• _AIM OF THE TASK_:
From the entries, copy each line that includes "Hristiyan".

--

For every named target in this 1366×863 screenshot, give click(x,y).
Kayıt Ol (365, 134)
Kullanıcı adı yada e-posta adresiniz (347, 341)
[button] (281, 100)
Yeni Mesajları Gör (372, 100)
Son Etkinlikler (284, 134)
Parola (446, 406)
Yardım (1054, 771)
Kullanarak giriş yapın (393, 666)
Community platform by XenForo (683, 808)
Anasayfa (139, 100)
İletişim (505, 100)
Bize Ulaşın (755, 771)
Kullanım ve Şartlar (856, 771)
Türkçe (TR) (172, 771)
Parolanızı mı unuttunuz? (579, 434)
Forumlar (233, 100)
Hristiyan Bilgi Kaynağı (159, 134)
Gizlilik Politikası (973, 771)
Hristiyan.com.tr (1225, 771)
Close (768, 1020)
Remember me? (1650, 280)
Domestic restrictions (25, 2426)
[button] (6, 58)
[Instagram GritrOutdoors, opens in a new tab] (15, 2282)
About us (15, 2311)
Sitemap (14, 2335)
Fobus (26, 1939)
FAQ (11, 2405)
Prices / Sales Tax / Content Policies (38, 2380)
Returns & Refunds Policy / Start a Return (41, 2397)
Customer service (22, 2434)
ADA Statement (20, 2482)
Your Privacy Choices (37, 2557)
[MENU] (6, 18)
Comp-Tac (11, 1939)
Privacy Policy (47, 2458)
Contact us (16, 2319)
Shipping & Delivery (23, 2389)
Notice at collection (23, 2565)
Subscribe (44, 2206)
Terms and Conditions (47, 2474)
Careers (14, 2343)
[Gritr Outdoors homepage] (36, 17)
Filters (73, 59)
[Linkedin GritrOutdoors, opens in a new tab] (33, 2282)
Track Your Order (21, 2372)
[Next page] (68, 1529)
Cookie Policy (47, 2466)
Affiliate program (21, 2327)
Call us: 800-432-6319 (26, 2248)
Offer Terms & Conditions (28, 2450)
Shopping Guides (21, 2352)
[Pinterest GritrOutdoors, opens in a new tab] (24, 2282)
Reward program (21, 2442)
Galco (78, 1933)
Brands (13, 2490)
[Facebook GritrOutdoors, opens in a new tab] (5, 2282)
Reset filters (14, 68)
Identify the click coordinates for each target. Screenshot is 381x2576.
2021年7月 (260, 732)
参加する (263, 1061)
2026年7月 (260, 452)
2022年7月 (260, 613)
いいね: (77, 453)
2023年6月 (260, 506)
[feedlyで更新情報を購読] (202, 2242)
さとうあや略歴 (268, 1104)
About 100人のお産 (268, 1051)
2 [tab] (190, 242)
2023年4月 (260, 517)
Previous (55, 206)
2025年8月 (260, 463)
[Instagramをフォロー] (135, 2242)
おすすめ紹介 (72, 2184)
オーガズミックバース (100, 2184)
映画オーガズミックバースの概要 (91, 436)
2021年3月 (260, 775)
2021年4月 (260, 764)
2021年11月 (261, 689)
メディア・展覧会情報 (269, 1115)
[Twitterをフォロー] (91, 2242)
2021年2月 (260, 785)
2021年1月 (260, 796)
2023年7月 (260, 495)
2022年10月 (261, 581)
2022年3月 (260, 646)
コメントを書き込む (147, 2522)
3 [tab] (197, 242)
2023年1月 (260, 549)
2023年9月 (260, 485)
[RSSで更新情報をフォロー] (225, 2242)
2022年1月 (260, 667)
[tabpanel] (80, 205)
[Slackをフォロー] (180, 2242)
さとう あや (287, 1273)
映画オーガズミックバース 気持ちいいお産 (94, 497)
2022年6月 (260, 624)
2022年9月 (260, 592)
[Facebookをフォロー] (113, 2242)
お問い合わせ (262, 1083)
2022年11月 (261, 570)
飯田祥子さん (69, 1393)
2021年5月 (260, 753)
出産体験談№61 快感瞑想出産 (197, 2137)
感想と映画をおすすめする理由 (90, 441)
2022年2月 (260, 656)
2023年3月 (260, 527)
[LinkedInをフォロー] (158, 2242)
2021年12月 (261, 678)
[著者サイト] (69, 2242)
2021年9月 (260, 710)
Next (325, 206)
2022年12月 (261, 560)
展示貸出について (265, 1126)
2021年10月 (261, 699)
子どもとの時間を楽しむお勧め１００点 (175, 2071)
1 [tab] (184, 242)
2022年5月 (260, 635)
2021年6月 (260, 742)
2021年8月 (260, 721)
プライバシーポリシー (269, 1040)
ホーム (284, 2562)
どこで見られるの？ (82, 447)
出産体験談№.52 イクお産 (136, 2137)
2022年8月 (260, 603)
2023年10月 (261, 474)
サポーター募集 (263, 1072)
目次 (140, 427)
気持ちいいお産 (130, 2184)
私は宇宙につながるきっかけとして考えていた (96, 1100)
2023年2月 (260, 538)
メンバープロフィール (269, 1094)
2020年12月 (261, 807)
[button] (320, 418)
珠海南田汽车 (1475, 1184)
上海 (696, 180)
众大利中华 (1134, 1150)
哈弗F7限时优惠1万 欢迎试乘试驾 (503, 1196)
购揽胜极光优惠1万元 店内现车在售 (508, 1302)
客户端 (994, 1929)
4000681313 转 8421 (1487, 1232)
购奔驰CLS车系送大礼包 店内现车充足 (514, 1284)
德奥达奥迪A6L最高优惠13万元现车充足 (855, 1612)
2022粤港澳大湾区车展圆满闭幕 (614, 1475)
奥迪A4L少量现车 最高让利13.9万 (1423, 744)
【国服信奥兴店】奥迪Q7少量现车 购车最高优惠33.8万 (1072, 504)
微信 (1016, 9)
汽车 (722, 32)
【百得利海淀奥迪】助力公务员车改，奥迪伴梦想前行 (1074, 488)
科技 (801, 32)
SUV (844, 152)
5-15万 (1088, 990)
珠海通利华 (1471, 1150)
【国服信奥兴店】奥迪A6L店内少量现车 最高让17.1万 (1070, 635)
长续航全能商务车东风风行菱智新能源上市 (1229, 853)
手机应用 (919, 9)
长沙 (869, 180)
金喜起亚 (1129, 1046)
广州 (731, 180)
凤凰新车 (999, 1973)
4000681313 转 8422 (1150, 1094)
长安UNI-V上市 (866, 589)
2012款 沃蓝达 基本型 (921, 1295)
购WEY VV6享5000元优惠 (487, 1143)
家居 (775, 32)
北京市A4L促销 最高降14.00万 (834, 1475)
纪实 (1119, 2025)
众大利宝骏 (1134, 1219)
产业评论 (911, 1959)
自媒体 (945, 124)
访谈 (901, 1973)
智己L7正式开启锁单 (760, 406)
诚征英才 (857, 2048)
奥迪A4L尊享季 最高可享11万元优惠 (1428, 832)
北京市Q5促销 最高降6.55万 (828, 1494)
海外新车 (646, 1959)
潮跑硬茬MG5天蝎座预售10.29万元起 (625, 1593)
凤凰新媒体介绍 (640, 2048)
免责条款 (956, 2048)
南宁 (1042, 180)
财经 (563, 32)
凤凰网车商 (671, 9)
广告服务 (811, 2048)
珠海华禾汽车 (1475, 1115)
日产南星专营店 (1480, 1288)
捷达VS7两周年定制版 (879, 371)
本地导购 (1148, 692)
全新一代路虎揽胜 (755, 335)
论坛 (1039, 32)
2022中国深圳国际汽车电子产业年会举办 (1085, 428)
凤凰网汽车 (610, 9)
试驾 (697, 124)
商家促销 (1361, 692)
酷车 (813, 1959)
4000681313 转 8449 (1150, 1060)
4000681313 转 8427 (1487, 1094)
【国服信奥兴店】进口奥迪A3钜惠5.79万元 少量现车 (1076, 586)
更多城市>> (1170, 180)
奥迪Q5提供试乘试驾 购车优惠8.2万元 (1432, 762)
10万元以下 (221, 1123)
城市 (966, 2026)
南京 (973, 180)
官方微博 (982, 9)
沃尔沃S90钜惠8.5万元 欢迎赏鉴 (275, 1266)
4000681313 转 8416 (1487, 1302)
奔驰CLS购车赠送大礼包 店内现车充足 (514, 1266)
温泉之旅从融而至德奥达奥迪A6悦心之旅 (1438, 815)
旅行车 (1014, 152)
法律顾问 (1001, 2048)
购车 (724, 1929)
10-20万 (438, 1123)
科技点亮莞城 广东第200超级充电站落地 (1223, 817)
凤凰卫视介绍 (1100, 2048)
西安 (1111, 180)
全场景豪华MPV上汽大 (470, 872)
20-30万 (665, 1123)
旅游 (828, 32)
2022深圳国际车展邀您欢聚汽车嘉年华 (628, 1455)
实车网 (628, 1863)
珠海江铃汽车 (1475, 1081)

--

• _RESULT FOR THIS EXERCISE_:
Hristiyan Bilgi Kaynağı (159, 134)
Hristiyan.com.tr (1225, 771)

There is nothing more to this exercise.